§ **Activity**:
Write out all the data below exactly.

§ **Given entries**:
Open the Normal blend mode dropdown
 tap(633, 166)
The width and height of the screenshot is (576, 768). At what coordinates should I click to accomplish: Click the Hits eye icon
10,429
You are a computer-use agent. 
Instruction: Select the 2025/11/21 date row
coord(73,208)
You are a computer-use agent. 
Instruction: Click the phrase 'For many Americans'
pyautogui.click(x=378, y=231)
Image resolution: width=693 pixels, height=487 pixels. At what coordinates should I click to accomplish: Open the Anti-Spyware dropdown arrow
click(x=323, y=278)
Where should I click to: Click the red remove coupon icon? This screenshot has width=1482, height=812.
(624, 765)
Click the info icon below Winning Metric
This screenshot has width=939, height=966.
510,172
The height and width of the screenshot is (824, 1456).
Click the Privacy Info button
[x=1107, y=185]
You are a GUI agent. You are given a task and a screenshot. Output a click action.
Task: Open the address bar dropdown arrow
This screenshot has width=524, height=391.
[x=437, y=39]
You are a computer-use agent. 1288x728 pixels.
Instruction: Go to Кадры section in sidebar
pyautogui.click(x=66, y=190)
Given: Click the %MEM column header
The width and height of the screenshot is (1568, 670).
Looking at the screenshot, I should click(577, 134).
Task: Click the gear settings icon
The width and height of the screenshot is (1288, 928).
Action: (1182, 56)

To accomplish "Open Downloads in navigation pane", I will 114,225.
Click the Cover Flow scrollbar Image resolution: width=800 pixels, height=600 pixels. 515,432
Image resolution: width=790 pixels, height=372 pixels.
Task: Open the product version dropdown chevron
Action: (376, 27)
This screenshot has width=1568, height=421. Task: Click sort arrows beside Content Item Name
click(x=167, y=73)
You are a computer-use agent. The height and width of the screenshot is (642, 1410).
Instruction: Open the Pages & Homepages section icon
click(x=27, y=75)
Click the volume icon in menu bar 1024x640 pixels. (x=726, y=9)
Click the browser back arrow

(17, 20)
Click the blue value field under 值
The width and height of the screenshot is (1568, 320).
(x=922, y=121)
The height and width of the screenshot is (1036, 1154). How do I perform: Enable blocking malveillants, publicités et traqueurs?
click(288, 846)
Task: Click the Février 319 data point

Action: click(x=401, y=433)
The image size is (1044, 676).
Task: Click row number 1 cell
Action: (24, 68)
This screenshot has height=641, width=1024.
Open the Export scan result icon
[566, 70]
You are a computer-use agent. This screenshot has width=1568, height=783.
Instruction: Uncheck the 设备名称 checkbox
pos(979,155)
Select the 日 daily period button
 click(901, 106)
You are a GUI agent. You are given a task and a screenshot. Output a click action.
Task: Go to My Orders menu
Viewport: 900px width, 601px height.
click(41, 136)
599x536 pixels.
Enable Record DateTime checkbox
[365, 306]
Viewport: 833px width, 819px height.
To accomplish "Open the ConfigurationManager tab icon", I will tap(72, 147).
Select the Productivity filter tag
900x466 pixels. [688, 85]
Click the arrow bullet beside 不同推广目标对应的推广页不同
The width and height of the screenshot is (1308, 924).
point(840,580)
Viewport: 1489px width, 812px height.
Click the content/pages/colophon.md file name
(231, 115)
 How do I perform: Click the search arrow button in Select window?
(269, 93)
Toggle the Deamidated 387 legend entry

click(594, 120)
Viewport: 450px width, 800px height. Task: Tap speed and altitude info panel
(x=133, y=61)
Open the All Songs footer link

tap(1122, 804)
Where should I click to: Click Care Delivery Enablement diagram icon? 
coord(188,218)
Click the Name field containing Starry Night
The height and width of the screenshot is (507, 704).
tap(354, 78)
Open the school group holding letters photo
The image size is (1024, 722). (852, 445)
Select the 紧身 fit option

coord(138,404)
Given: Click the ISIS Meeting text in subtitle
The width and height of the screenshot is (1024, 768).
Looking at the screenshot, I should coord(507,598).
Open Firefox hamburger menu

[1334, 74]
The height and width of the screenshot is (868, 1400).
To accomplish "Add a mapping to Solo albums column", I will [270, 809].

§ **Exercise result**:
Open the Normal blend mode dropdown
 tap(633, 166)
The width and height of the screenshot is (576, 768). At what coordinates should I click to accomplish: Click the Hits eye icon
10,429
You are a computer-use agent. 
Instruction: Select the 2025/11/21 date row
coord(73,208)
You are a computer-use agent. 
Instruction: Click the phrase 'For many Americans'
pyautogui.click(x=378, y=231)
Image resolution: width=693 pixels, height=487 pixels. At what coordinates should I click to accomplish: Open the Anti-Spyware dropdown arrow
click(x=323, y=278)
Where should I click to: Click the red remove coupon icon? This screenshot has width=1482, height=812.
(624, 765)
Click the info icon below Winning Metric
This screenshot has width=939, height=966.
510,172
The height and width of the screenshot is (824, 1456).
Click the Privacy Info button
[x=1107, y=185]
You are a GUI agent. You are given a task and a screenshot. Output a click action.
Task: Open the address bar dropdown arrow
This screenshot has width=524, height=391.
[x=437, y=39]
You are a computer-use agent. 1288x728 pixels.
Instruction: Go to Кадры section in sidebar
pyautogui.click(x=66, y=190)
Given: Click the %MEM column header
The width and height of the screenshot is (1568, 670).
Looking at the screenshot, I should click(577, 134).
Task: Click the gear settings icon
The width and height of the screenshot is (1288, 928).
Action: (1182, 56)

To accomplish "Open Downloads in navigation pane", I will 114,225.
Click the Cover Flow scrollbar Image resolution: width=800 pixels, height=600 pixels. 515,432
Image resolution: width=790 pixels, height=372 pixels.
Task: Open the product version dropdown chevron
Action: (376, 27)
This screenshot has width=1568, height=421. Task: Click sort arrows beside Content Item Name
click(x=167, y=73)
You are a computer-use agent. The height and width of the screenshot is (642, 1410).
Instruction: Open the Pages & Homepages section icon
click(x=27, y=75)
Click the volume icon in menu bar 1024x640 pixels. (x=726, y=9)
Click the browser back arrow

(17, 20)
Click the blue value field under 值
The width and height of the screenshot is (1568, 320).
(x=922, y=121)
The height and width of the screenshot is (1036, 1154). How do I perform: Enable blocking malveillants, publicités et traqueurs?
click(288, 846)
Task: Click the Février 319 data point

Action: click(x=401, y=433)
The image size is (1044, 676).
Task: Click row number 1 cell
Action: (24, 68)
This screenshot has height=641, width=1024.
Open the Export scan result icon
[566, 70]
You are a computer-use agent. This screenshot has width=1568, height=783.
Instruction: Uncheck the 设备名称 checkbox
pos(979,155)
Select the 日 daily period button
 click(901, 106)
You are a GUI agent. You are given a task and a screenshot. Output a click action.
Task: Go to My Orders menu
Viewport: 900px width, 601px height.
click(41, 136)
599x536 pixels.
Enable Record DateTime checkbox
[365, 306]
Viewport: 833px width, 819px height.
To accomplish "Open the ConfigurationManager tab icon", I will tap(72, 147).
Select the Productivity filter tag
900x466 pixels. [688, 85]
Click the arrow bullet beside 不同推广目标对应的推广页不同
The width and height of the screenshot is (1308, 924).
point(840,580)
Viewport: 1489px width, 812px height.
Click the content/pages/colophon.md file name
(231, 115)
 How do I perform: Click the search arrow button in Select window?
(269, 93)
Toggle the Deamidated 387 legend entry

click(594, 120)
Viewport: 450px width, 800px height. Task: Tap speed and altitude info panel
(x=133, y=61)
Open the All Songs footer link

tap(1122, 804)
Where should I click to: Click Care Delivery Enablement diagram icon? 
coord(188,218)
Click the Name field containing Starry Night
The height and width of the screenshot is (507, 704).
tap(354, 78)
Open the school group holding letters photo
The image size is (1024, 722). (852, 445)
Select the 紧身 fit option

coord(138,404)
Given: Click the ISIS Meeting text in subtitle
The width and height of the screenshot is (1024, 768).
Looking at the screenshot, I should coord(507,598).
Open Firefox hamburger menu

[1334, 74]
The height and width of the screenshot is (868, 1400).
To accomplish "Add a mapping to Solo albums column", I will [270, 809].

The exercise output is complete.